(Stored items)

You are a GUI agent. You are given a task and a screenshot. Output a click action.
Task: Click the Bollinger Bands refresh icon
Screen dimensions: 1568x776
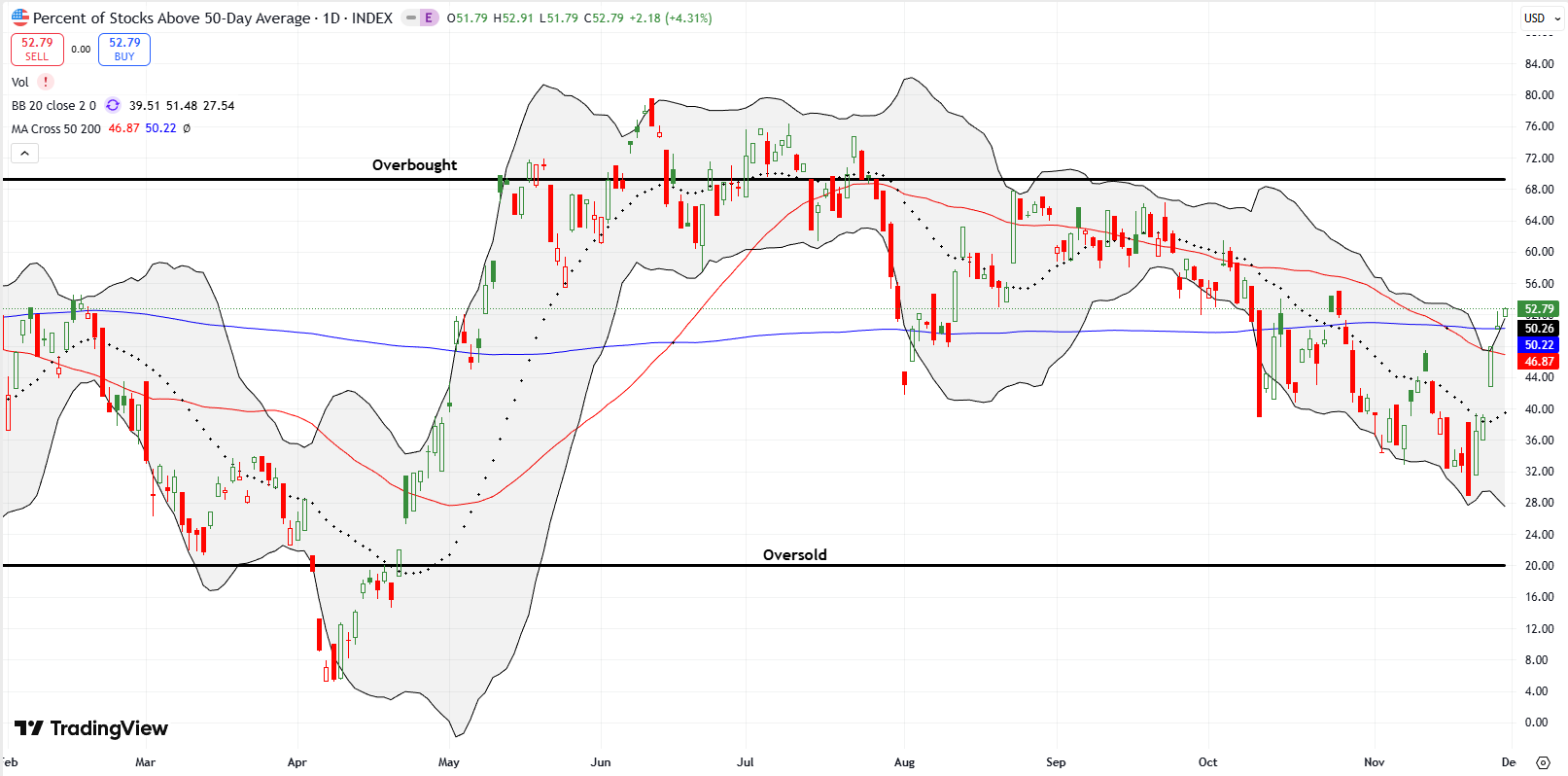click(113, 106)
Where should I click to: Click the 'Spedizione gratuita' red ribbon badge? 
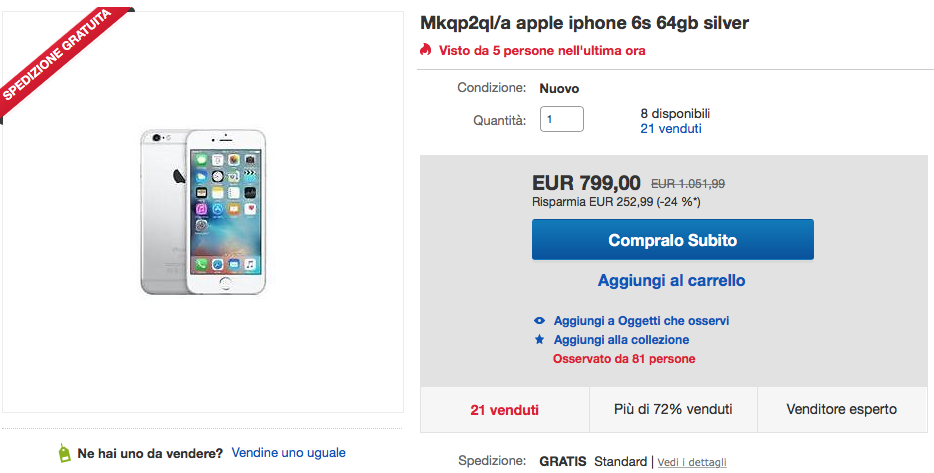coord(60,62)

What to produce: When copying, output the data exactly and leave out the pictures.

Answer space:
You are a GUI agent. You are given a task and a screenshot. Output a click action.
Task: Click the Bollinger Bands refresh icon
Screen dimensions: 1568x776
click(113, 106)
Where should I click to: Click the 'Spedizione gratuita' red ribbon badge? 
coord(60,62)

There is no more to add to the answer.